#### Questions on the material
A) From the hiring and wages passage, rewrite the part starting with "Further evidence of" and going on through "per unemployed person.", swapping "employers" for "companies".
B) Continue the hiring and wages passage from its last sentence.

-- Passage to read follows --

Further evidence of a cautious hiring approach came from Challenger, Gray & Christmas, which reported a significant 49% drop in job cuts in June compared to May. While the reduction in layoffs might seem positive, planned hires also decreased dramatically to just 3,191 in June from 9,683 in May. This suggests employers are adopting a wait-and-see approach rather than actively reducing their workforce through layoffs. The JOLTS report reinforced this pattern, showing declining hires alongside an increase in the ratio of job openings per unemployed person.
Wage Growth Continues Despite Job Losses
Despite the overall slowdown in hiring, employees who maintained their positions or changed jobs continued to see wage growth, though at a slightly reduced pace. Annual pay for workers who stayed in their jobs increased by 4.4% in June, while those who switched jobs saw pay growth of 6.8%, down marginally from 7% in the previous month. This suggests that while employers may be hesitant to add new positions, they remain willing to increase compensation for existing workers to retain talent in what remains a relatively tight labor market despite recent cooling.
“Use ADP only to gauge the big picture,” said Carl Weinberg, chief economist at High Frequency Economics. “Right now, that picture shows ADP’s private sector employment estimates declining steadily since December. Today’s big drop underscores that decaying trend.”

-- Passage to read concluded --
-- Study material follows --

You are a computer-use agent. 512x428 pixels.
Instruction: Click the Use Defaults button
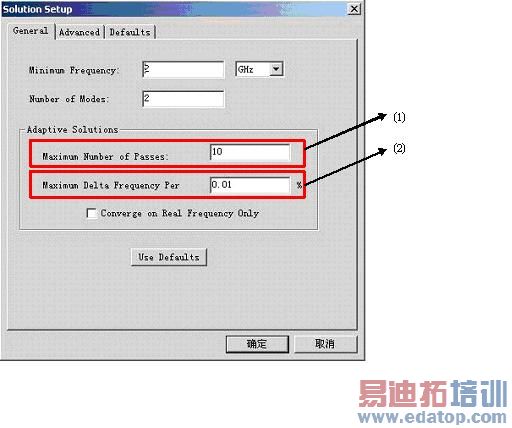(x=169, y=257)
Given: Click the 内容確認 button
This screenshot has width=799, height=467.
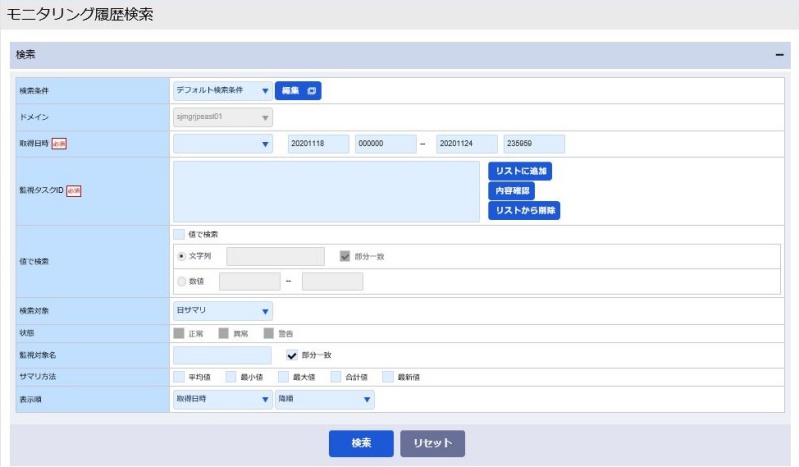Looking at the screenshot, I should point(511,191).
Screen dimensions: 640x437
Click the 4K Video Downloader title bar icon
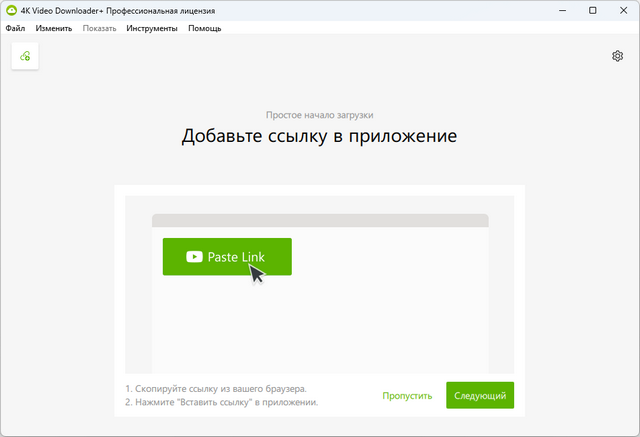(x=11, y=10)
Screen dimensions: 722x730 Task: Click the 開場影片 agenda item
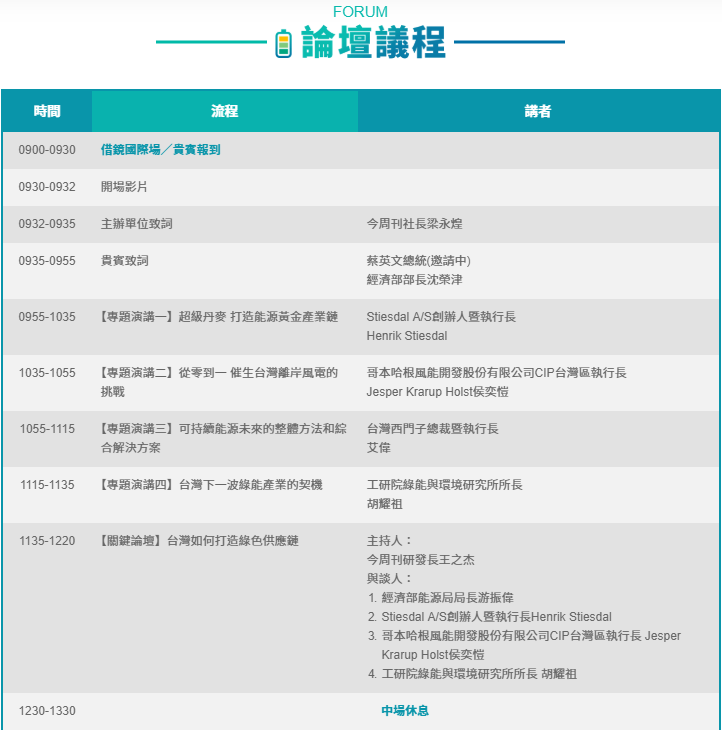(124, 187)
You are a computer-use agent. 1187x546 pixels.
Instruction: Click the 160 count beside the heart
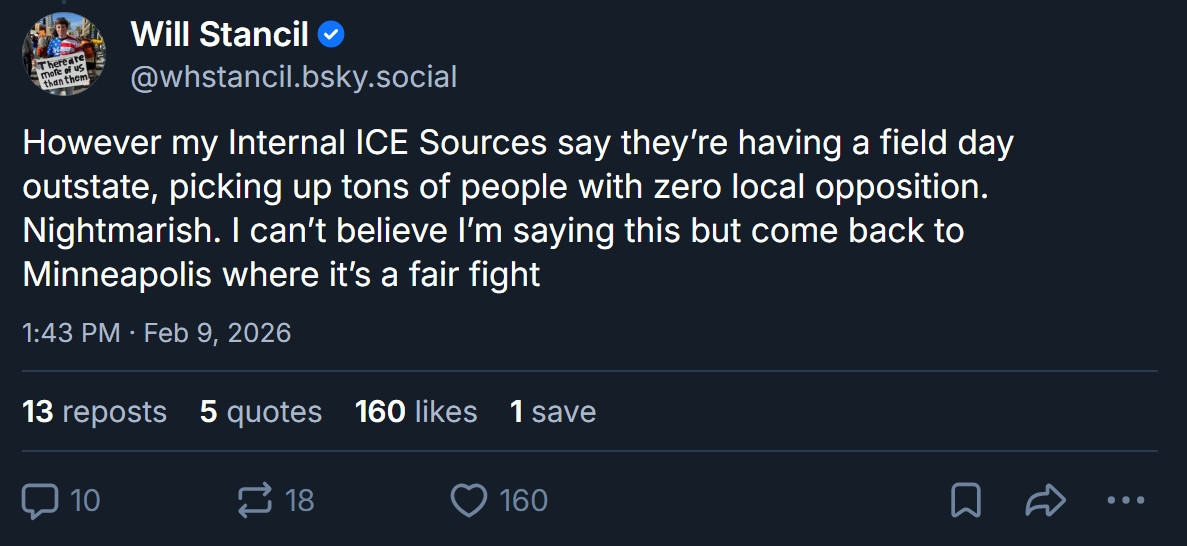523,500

-- Study material concluded --
-- Study material follows --

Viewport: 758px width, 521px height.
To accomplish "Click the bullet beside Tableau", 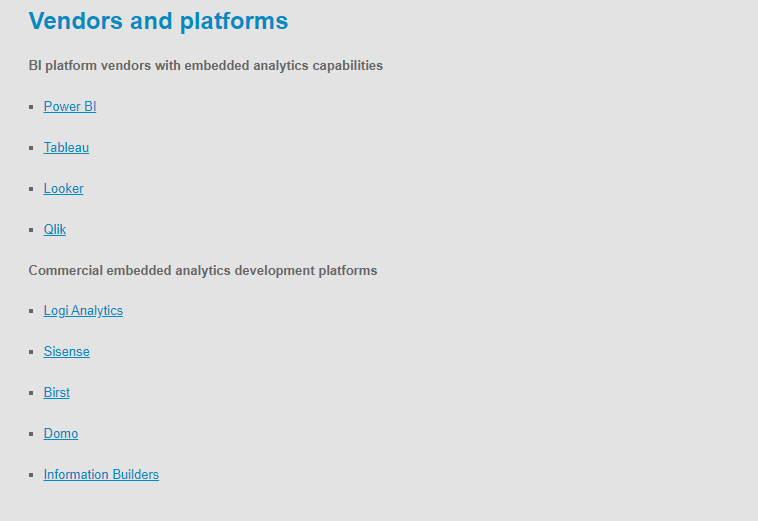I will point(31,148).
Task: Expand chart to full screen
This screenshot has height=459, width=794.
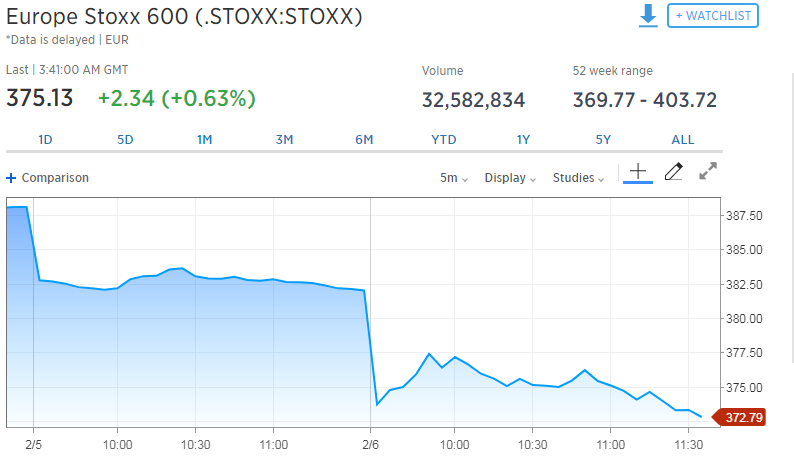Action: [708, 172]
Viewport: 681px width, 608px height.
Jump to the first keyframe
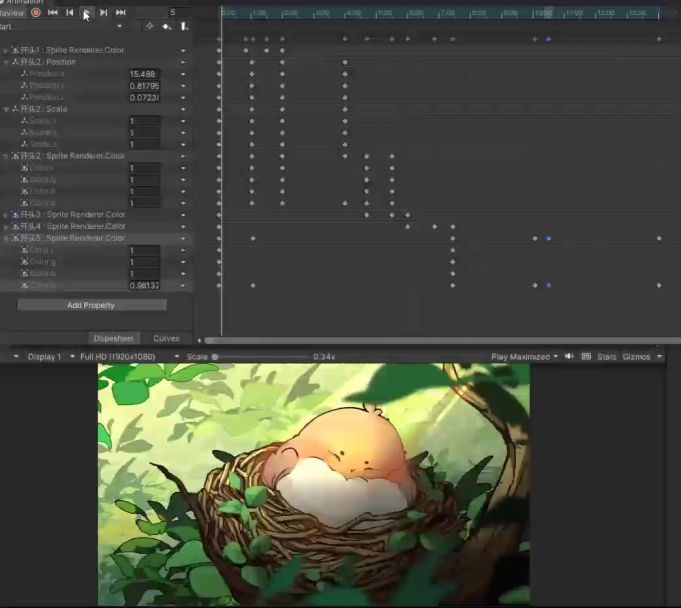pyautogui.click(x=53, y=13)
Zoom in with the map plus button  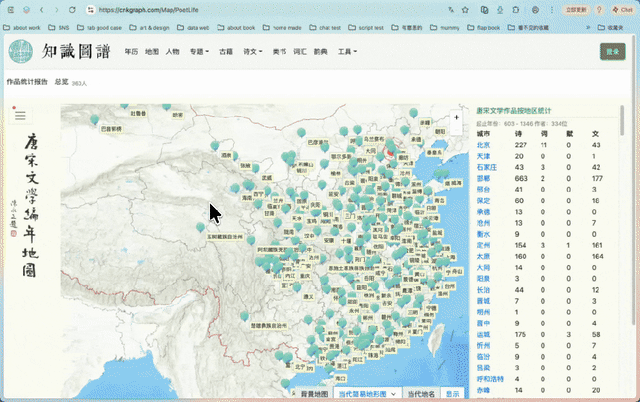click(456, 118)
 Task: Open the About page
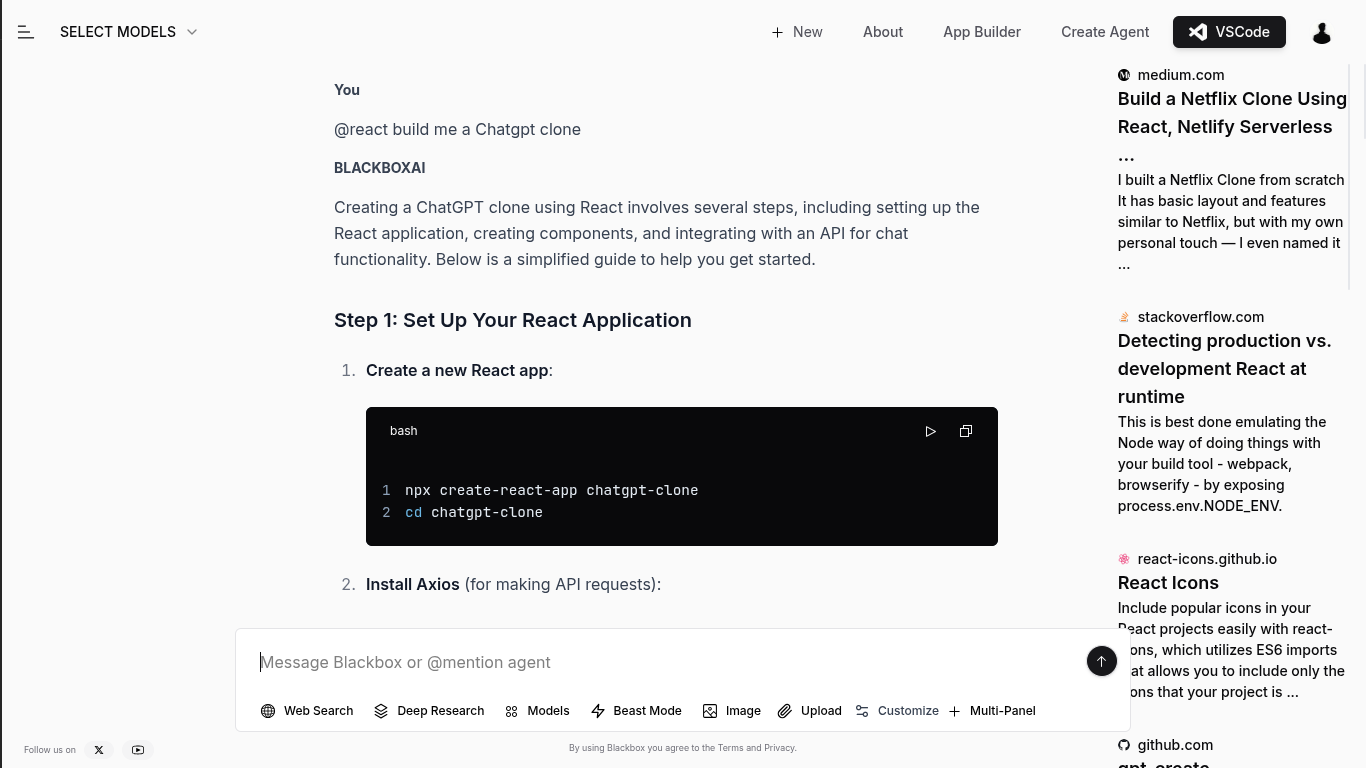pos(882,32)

-- Study material concluded --

#### Answers provided
A)
Further evidence of a cautious hiring approach came from Challenger, Gray & Christmas, which reported a significant 49% drop in job cuts in June compared to May. While the reduction in layoffs might seem positive, planned hires also decreased dramatically to just 3,191 in June from 9,683 in May. This suggests companies are adopting a wait-and-see approach rather than actively reducing their workforce through layoffs. The JOLTS report reinforced this pattern, showing declining hires alongside an increase in the ratio of job openings per unemployed person.

B)
The ADP report’s ability to predict the official Bureau of Labor Statistics (BLS) employment figures has been questioned by economists, who note its historically poor track record in this regard. Despite the ADP’s negative June report, economists still expect the government’s employment report to show an increase of approximately 105,000 private payrolls and 110,000 overall nonfarm payrolls for the month. However, they also anticipate the unemployment rate will rise to 4.3% from May’s 4.2%, suggesting a continued gradual cooling of the labor market.
President Trump’s Economic Outlook
Despite the disappointing jobs report, President Donald Trump has maintained an optimistic outlook on the economy’s trajectory. His administration has pointed to significant investment inflows and economic growth potential that they believe will overcome the temporary employment setback. The President has particularly emphasized the positive impact of tariffs and new economic policies designed to stimulate investment and job creation in the months ahead, contrasting current conditions with what he describes as the economic difficulties inherited from the previous administration.
“Trillions of Dollars are now being invested into the USA, more than ever before. Likewise, hundreds of Billions of Dollars in Tariffs are filling up the coffers of the Treasury. The Tariff money has already arrived and is setting new records!” Trump wrote. “We are growing our way out of the Sleepy Joe Biden MESS that he and the Democrats left us, and it is happening much faster than anyone thought possible. Our Country will make a fortune this year, more than any of our competitors, but only if the Big, Beautiful Bill is PASSED!” he continued, as the GOP’s spending bill narrowly passed the Senate and has moved to the House.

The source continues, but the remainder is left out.